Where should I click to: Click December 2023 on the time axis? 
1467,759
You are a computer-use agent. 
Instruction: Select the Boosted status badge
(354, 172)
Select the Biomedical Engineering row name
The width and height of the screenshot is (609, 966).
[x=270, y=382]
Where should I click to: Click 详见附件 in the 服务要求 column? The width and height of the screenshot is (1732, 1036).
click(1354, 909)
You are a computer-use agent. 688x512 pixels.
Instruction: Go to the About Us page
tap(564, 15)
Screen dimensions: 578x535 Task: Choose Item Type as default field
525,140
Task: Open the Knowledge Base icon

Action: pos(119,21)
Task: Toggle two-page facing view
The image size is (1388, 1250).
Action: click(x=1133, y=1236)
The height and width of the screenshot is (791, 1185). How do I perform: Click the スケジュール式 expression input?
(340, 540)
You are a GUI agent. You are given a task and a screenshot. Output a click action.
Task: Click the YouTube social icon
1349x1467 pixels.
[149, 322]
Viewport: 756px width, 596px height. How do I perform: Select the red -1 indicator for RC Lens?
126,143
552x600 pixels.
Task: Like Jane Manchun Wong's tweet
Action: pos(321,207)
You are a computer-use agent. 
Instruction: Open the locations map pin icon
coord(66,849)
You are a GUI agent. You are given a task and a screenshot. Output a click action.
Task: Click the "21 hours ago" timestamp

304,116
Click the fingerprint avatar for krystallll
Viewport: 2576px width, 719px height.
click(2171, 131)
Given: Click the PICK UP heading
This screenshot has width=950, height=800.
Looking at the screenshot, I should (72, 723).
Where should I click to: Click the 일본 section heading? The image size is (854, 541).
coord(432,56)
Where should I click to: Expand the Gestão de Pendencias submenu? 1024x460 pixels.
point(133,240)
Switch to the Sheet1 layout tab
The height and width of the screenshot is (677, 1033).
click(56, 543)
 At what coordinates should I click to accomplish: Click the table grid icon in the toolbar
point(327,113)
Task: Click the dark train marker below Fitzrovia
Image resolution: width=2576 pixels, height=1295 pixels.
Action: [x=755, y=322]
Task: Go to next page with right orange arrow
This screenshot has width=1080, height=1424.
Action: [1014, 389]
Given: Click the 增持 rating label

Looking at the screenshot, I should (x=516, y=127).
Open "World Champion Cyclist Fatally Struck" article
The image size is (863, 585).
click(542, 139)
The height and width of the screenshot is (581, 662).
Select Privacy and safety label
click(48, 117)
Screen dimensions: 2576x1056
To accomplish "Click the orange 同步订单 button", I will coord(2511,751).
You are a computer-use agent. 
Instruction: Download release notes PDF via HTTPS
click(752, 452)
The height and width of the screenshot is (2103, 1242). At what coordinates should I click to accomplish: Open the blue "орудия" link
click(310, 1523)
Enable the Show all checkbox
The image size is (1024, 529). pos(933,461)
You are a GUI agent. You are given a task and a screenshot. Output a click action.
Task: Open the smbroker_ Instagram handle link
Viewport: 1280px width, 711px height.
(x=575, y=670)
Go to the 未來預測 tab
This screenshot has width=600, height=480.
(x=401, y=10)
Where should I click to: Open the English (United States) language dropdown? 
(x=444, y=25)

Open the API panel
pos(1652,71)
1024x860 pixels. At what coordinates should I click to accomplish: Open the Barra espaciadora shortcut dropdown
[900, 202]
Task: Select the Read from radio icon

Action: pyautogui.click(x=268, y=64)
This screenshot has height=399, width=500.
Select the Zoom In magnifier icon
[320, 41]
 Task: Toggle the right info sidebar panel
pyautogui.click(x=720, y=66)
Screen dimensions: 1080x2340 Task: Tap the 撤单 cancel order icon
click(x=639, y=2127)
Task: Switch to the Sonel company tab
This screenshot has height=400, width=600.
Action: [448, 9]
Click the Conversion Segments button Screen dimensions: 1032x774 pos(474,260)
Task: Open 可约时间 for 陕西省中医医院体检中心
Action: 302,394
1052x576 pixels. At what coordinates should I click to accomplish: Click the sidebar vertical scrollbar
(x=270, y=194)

— Written task —
Output every line of the data above as a numbered list, dropping any blank lines.

— Right answer —
1. Where should I click to: Click December 2023 on the time axis? 
2. 1467,759
3. You are a computer-use agent. 
4. Instruction: Select the Boosted status badge
5. (354, 172)
6. Select the Biomedical Engineering row name
7. The width and height of the screenshot is (609, 966).
8. [x=270, y=382]
9. Where should I click to: Click 详见附件 in the 服务要求 column? The width and height of the screenshot is (1732, 1036).
10. click(1354, 909)
11. You are a computer-use agent. 688x512 pixels.
12. Instruction: Go to the About Us page
13. tap(564, 15)
14. Screen dimensions: 578x535 Task: Choose Item Type as default field
15. 525,140
16. Task: Open the Knowledge Base icon
17. Action: pos(119,21)
18. Task: Toggle two-page facing view
19. The image size is (1388, 1250).
20. Action: click(x=1133, y=1236)
21. The height and width of the screenshot is (791, 1185). How do I perform: Click the スケジュール式 expression input?
22. (340, 540)
23. You are a GUI agent. You are given a task and a screenshot. Output a click action.
24. Task: Click the YouTube social icon
25. 1349x1467 pixels.
26. [149, 322]
27. Viewport: 756px width, 596px height. How do I perform: Select the red -1 indicator for RC Lens?
28. 126,143
29. 552x600 pixels.
30. Task: Like Jane Manchun Wong's tweet
31. Action: pos(321,207)
32. You are a computer-use agent. 
33. Instruction: Open the locations map pin icon
34. coord(66,849)
35. You are a GUI agent. You are given a task and a screenshot. Output a click action.
36. Task: Click the "21 hours ago" timestamp
37. 304,116
38. Click the fingerprint avatar for krystallll
39. Viewport: 2576px width, 719px height.
40. click(2171, 131)
41. Given: Click the PICK UP heading
42. This screenshot has width=950, height=800.
43. Looking at the screenshot, I should (72, 723).
44. Where should I click to: Click the 일본 section heading? The image size is (854, 541).
45. coord(432,56)
46. Where should I click to: Expand the Gestão de Pendencias submenu? 1024x460 pixels.
47. point(133,240)
48. Switch to the Sheet1 layout tab
49. The height and width of the screenshot is (677, 1033).
50. click(56, 543)
51.  At what coordinates should I click to accomplish: Click the table grid icon in the toolbar
52. point(327,113)
53. Task: Click the dark train marker below Fitzrovia
54. Image resolution: width=2576 pixels, height=1295 pixels.
55. Action: [x=755, y=322]
56. Task: Go to next page with right orange arrow
57. This screenshot has width=1080, height=1424.
58. Action: [1014, 389]
59. Given: Click the 增持 rating label
60. Looking at the screenshot, I should (x=516, y=127).
61. Open "World Champion Cyclist Fatally Struck" article
62. The image size is (863, 585).
63. click(542, 139)
64. The height and width of the screenshot is (581, 662).
65. Select Privacy and safety label
66. click(48, 117)
67. Screen dimensions: 2576x1056
68. To accomplish "Click the orange 同步订单 button", I will coord(2511,751).
69. You are a computer-use agent. 
70. Instruction: Download release notes PDF via HTTPS
71. click(752, 452)
72. The height and width of the screenshot is (2103, 1242). At what coordinates should I click to accomplish: Open the blue "орудия" link
73. click(310, 1523)
74. Enable the Show all checkbox
75. The image size is (1024, 529). pos(933,461)
76. You are a GUI agent. You are given a task and a screenshot. Output a click action.
77. Task: Open the smbroker_ Instagram handle link
78. Viewport: 1280px width, 711px height.
79. (x=575, y=670)
80. Go to the 未來預測 tab
81. This screenshot has width=600, height=480.
82. (x=401, y=10)
83. Where should I click to: Open the English (United States) language dropdown? 
84. (x=444, y=25)
85. Open the API panel
86. pos(1652,71)
87. 1024x860 pixels. At what coordinates should I click to accomplish: Open the Barra espaciadora shortcut dropdown
88. [900, 202]
89. Task: Select the Read from radio icon
90. Action: pyautogui.click(x=268, y=64)
91. This screenshot has height=399, width=500.
92. Select the Zoom In magnifier icon
93. [320, 41]
94.  Task: Toggle the right info sidebar panel
95. pyautogui.click(x=720, y=66)
96. Screen dimensions: 1080x2340 Task: Tap the 撤单 cancel order icon
97. click(x=639, y=2127)
98. Task: Switch to the Sonel company tab
99. This screenshot has height=400, width=600.
100. Action: [448, 9]
101. Click the Conversion Segments button Screen dimensions: 1032x774 pos(474,260)
102. Task: Open 可约时间 for 陕西省中医医院体检中心
103. Action: 302,394
104. 1052x576 pixels. At what coordinates should I click to accomplish: Click the sidebar vertical scrollbar
105. (x=270, y=194)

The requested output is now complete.